Also, the present invention provides an air tweezer comprising a tweezer body to be gripped during operation; a tube assembly attached to the tweezer body, the tube assembly having a sucking passage; and a sucking pad attached to the distal part of the tube assembly, the sucking pad having an aperture communicating with the sucking passage, the air tweezer sucking an article by operating a suction force at the sucking passage of the tube assembly and by contacting the sucking pad with the article, wherein the tube assembly comprises an outer tube extending over almost the overall length of the tube assembly; and an inner tube set on the distal part side in the outer tube, the outer diameter of the inner tube being smaller than the inner diameter of the outer tube, whereby the sucking pad is held between the outer tube and the inner tube.

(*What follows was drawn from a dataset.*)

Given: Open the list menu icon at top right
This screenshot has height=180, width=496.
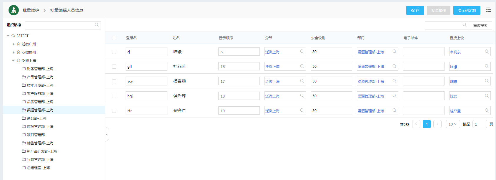Looking at the screenshot, I should coord(488,10).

According to this air tweezer, the sucking pad is held between the outer tube and the inner tube. That is, the sucking pad is in contact with both of the outer tube and the inner tube. Therefore, if the aforementioned elastic material including the conductive route is used as the sucking pad, the contact area can be increased as compared with the case where the sucking pad is in contact with either the outer tube or the inner tube, i.e., electrical resistance can be decreased, which is effective in taking countermeasures against ESD.

In the air tweezer in accordance with the present invention, a stopper tube for inhibiting axial movement of the inner tube is fitted in the outer tube and fixed thereto, and the stopper tube abuts on the inner tube, whereby axial movement of the inner tube can be inhibited, and a conductive route can be formed by the stopper tube and the inner tube.

Also, in the above-described air tweezer in accordance with the present invention, the sucking pad has conductivity, and the sucking pad is held between the outer tube and the inner tube, whereby a conductive route is formed between the sucking pad and the outer tube and between the sucking pad and the inner tube.

Further, the present invention provides an air tweezer comprising a tweezer body to be gripped during operation; a metal tube attached to the tweezer body, the metal tube having a sucking passage; and a sucking pad attached to the distal part of the metal tube, the sucking pad having an aperture communicating with the sucking passage, the air tweezer sucking an article by operating a suction force at the sucking passage of the metal tube and by contacting the sucking pad with the article, wherein the tweezer body has a bracket, the bracket being electrically connected to the metal tube, and the bracket being connected to a ground circuit.

In the air tweezer in accordance with the present invention, the bracket preferably supports the metal tube. Also, the metal tube is preferably bent at a predetermined position, and the metal tube is preferably supported by the bracket toward the bent direction of the metal tube.

Further, the present invention provides a sucking pad for sucking an article by operating a suction force at the article, comprising a matrix phase formed of an elastic material; and a conductive material phase forming a conductive route at the matrix phase. In this sucking pad, the matrix phase is preferably formed of a rubber material, and the conductive material phase is preferably formed of carbon powder.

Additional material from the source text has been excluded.